Thursday, November 15, 2007

i wonder if the dangerously cute boy will read this?

i'm pretty excited about going to coffee with him, he's much more interesting than most boys i've encountered.
I am currently listening to josh rave on as usual, as well as America by Simon and Garfunkel..."i said be careful his bowtie is really a camera...toss me a cigarette i think there's one in my raincoat. We smoked the last one an hour ago. ohhhmmmm... so i looked at the scenery, she read her magazine... the moon rose over an open field. Kathy im lost i sai though i knew she was sleeping..."

thats my favourite Simon and Garfunkel song. I love it. It's in Almost Famous, and every time it comes on i just totally get lost in it. So i didn't go to school right away this morning because i had quite a large headache, so i called myself in and took the first couple hours off. But then Dad came home because his back hurts, and he was like WHAT THE FUCK ARE YOU DOING STILL HOME!?!! i almost pissed myself, i was preactically dead when he screamed that up the stairs at me. Manohman.
Ben wants me to go with him for a while after school, but i totally don't want to. I so don't feel like being macked on by a hot guy. LOL. that didn't come out right, it sounded better in my head. Ich weis nicht... i guess i just don't like him as much as i used to. After he ... ah well.

Josh just asked me what i would do if i found out my dad had a girlfriend...i told him i'd kill my dad. which i would. I would murder him. But no worries, i know that he would never even think about anything of that sort...he loved my mum too much.
But seriously. I should probably go see what i missed in my first two classes, but... i'm far too lazy.
I am pretty pumped about coffee tonight, though. I'm not even sure if i'll be able to go, though, because of my dad. He's likely gonna ground me, or at least that's what josh thinks. i dunno....
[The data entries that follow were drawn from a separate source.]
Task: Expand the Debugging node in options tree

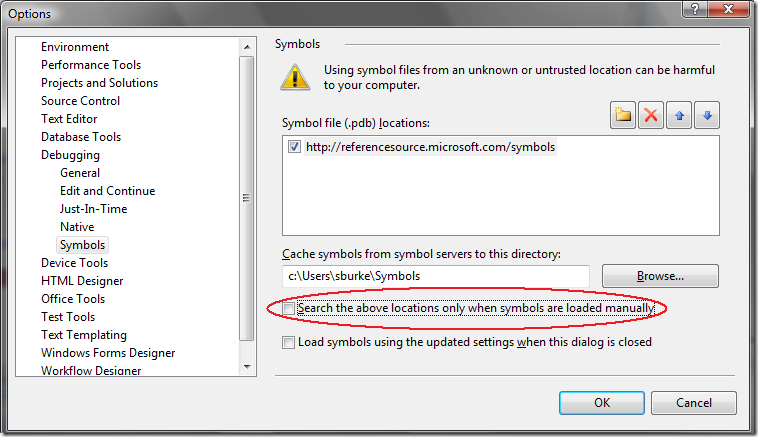Action: [x=70, y=155]
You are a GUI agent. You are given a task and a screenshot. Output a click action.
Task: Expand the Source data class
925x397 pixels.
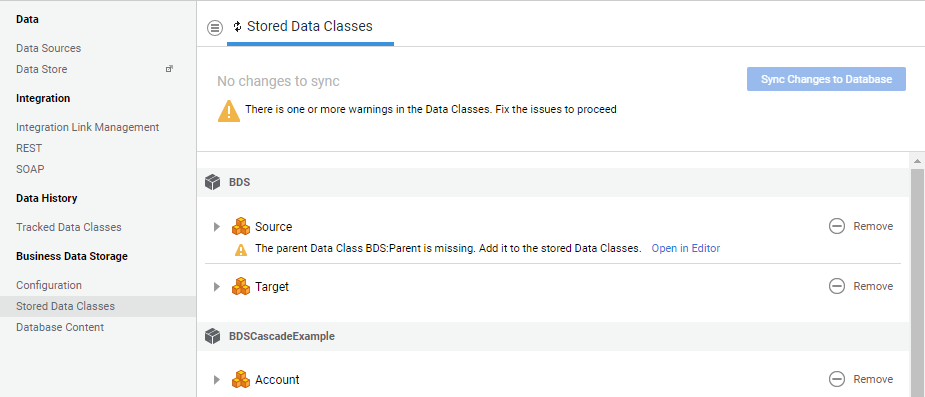coord(217,227)

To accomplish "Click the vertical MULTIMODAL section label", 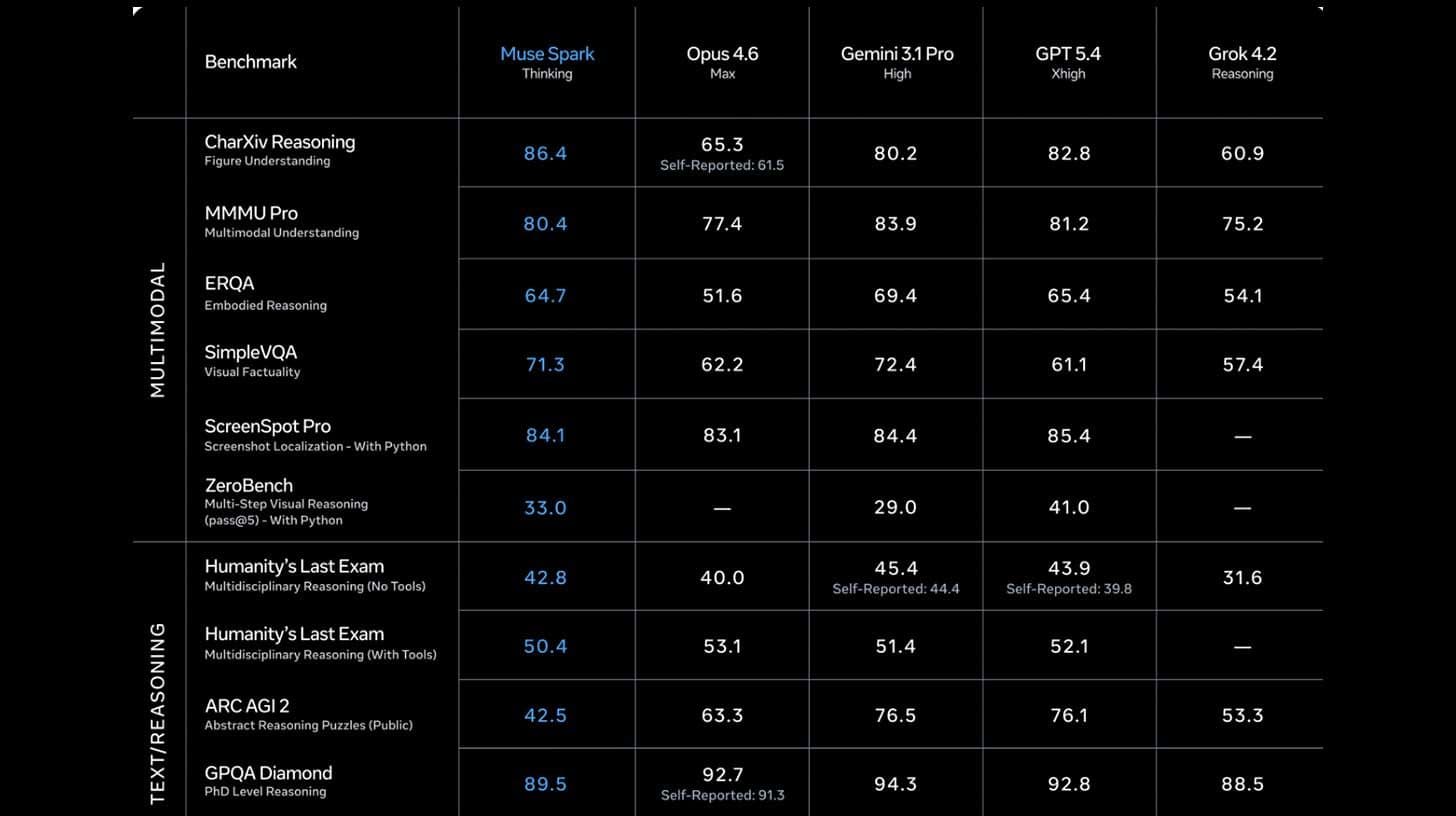I will click(x=157, y=330).
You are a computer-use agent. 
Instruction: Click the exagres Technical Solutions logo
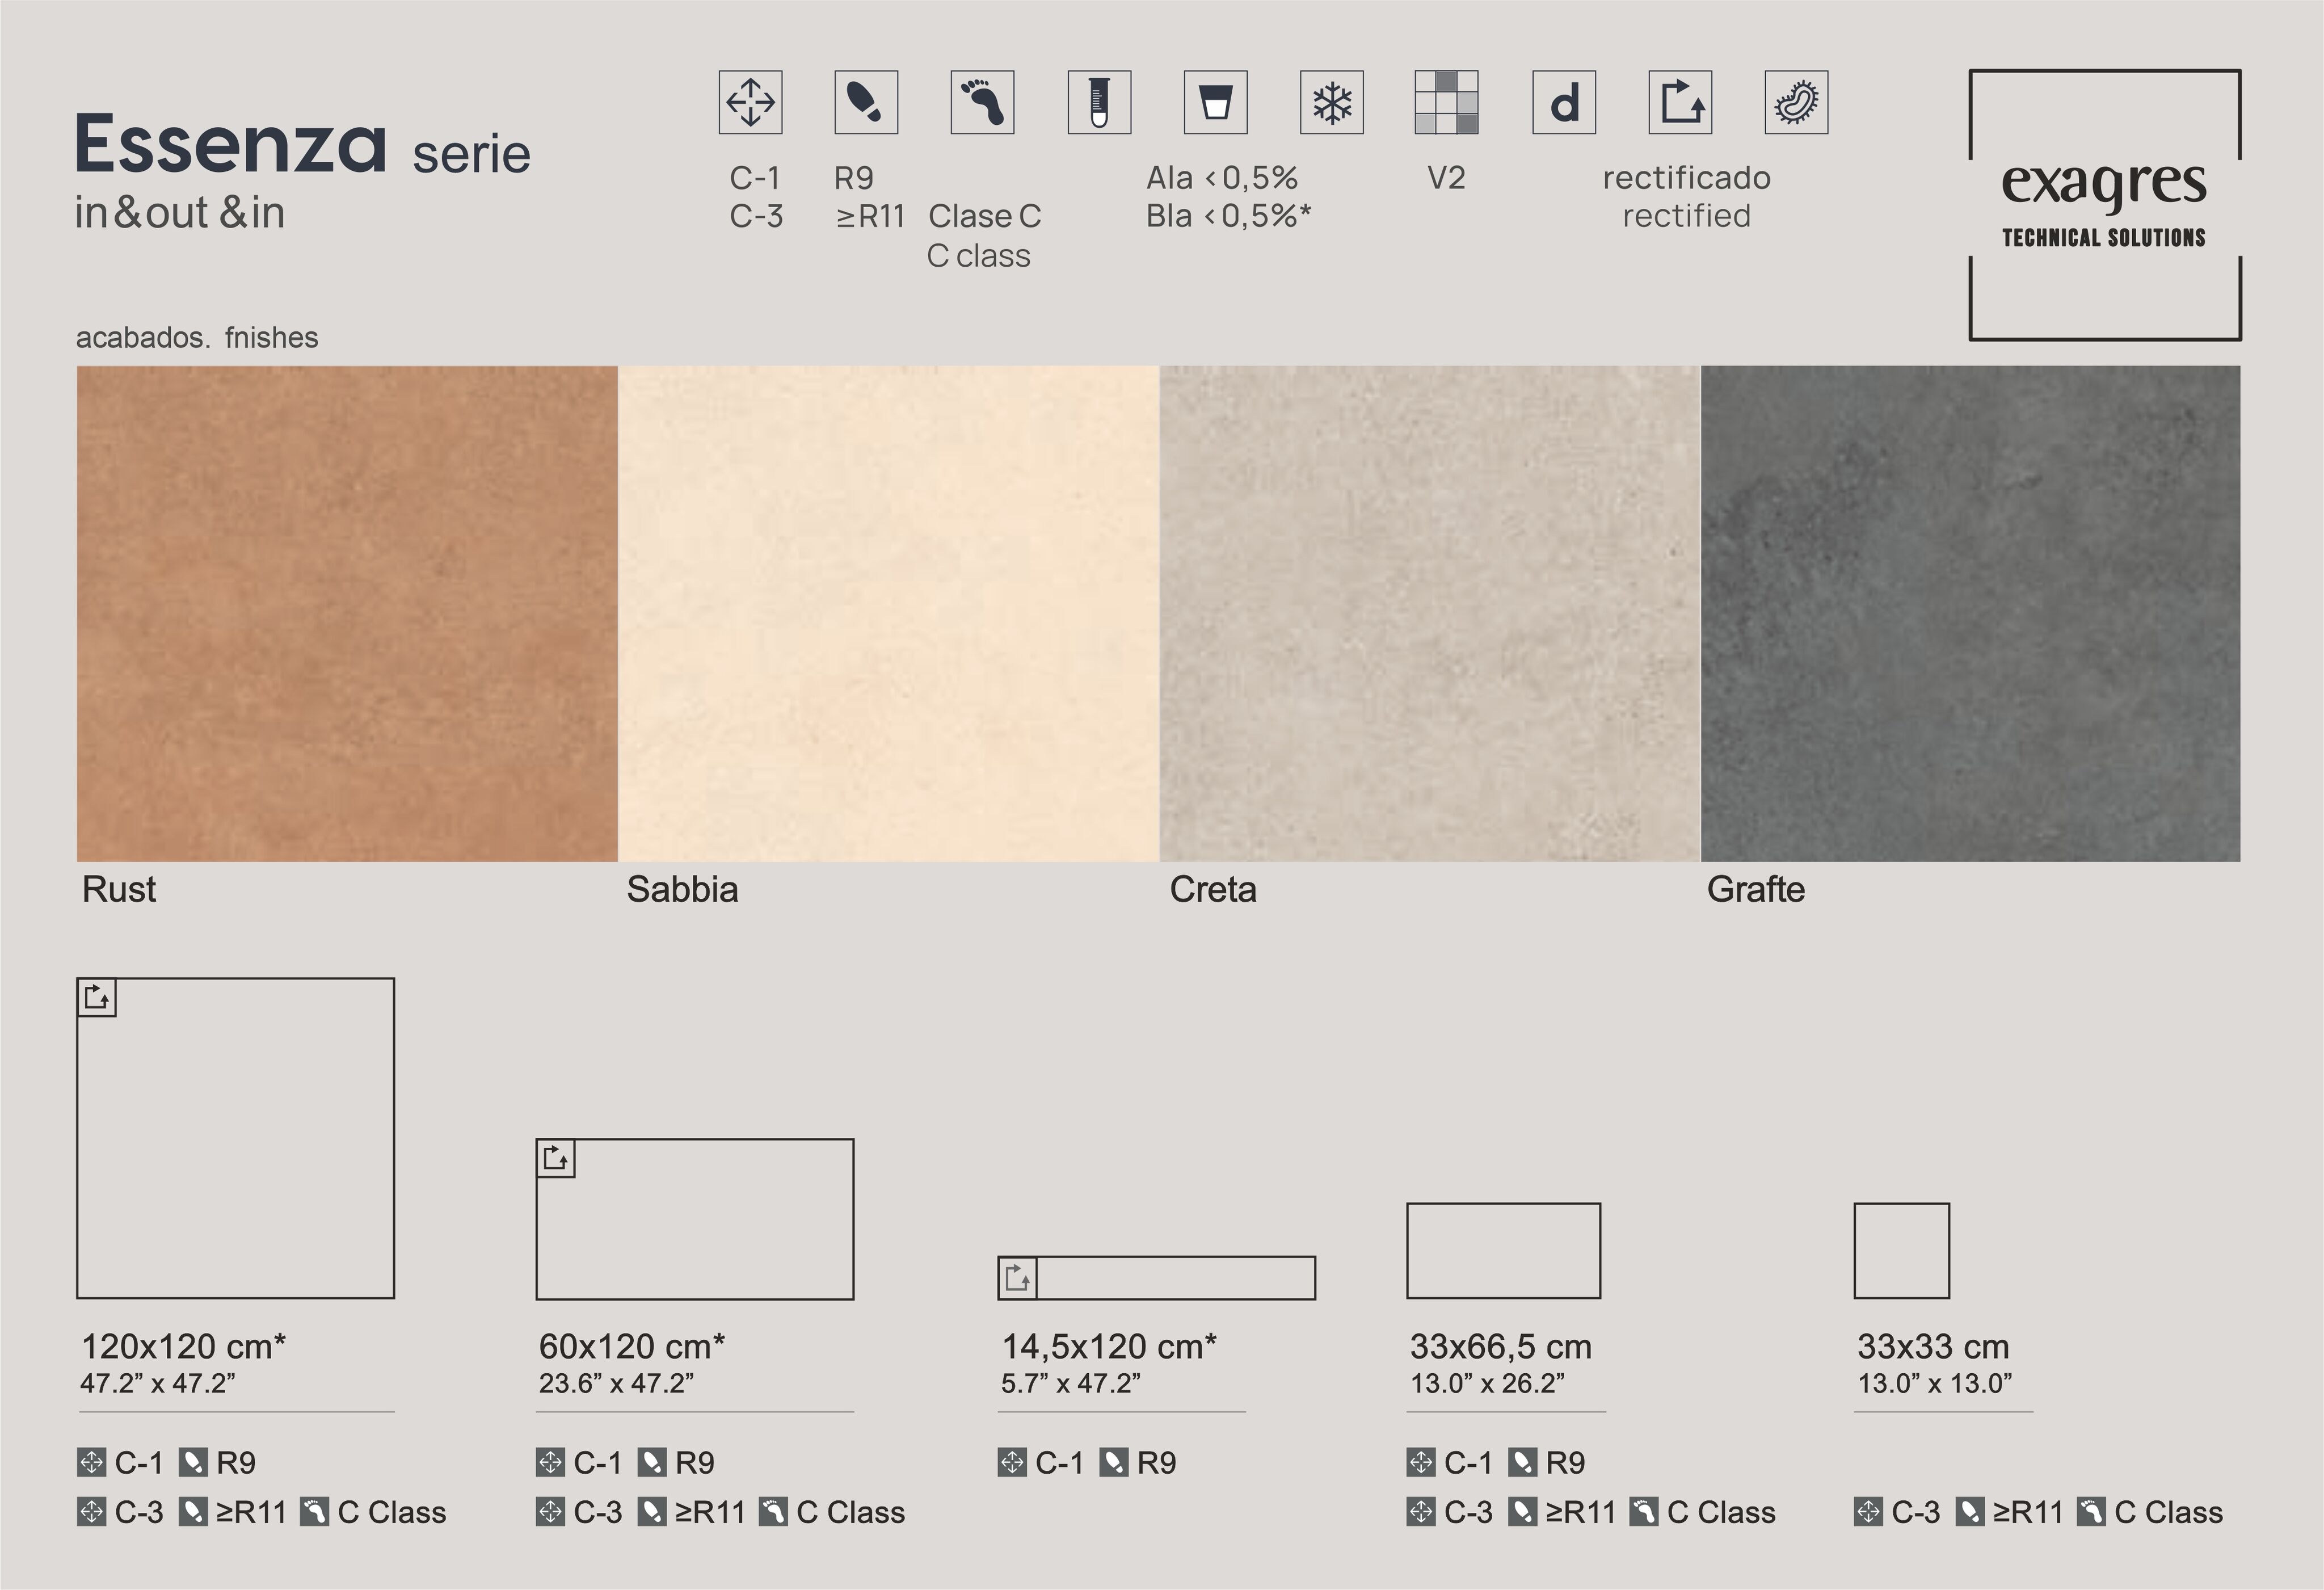(x=2104, y=205)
all i know is that i'd love a cigarette.
So Mason... i don't even know. Josh just called him and i believe he answered, but...agh. He wants me to meet his girlfriends and whatnot, and that's really the only way for anything to go on between us. not sexually, but asfriends. he really...i dont even wanna talk about it. it's just stupid. Boys are so stupid. no offense or anything.
bell's gonna ring. i love you all, and to all a goodnight.

oh, one more thing. my horoscope said that my opinions are right and good and everything, but that no-one would listen to them today. thats sucks balls.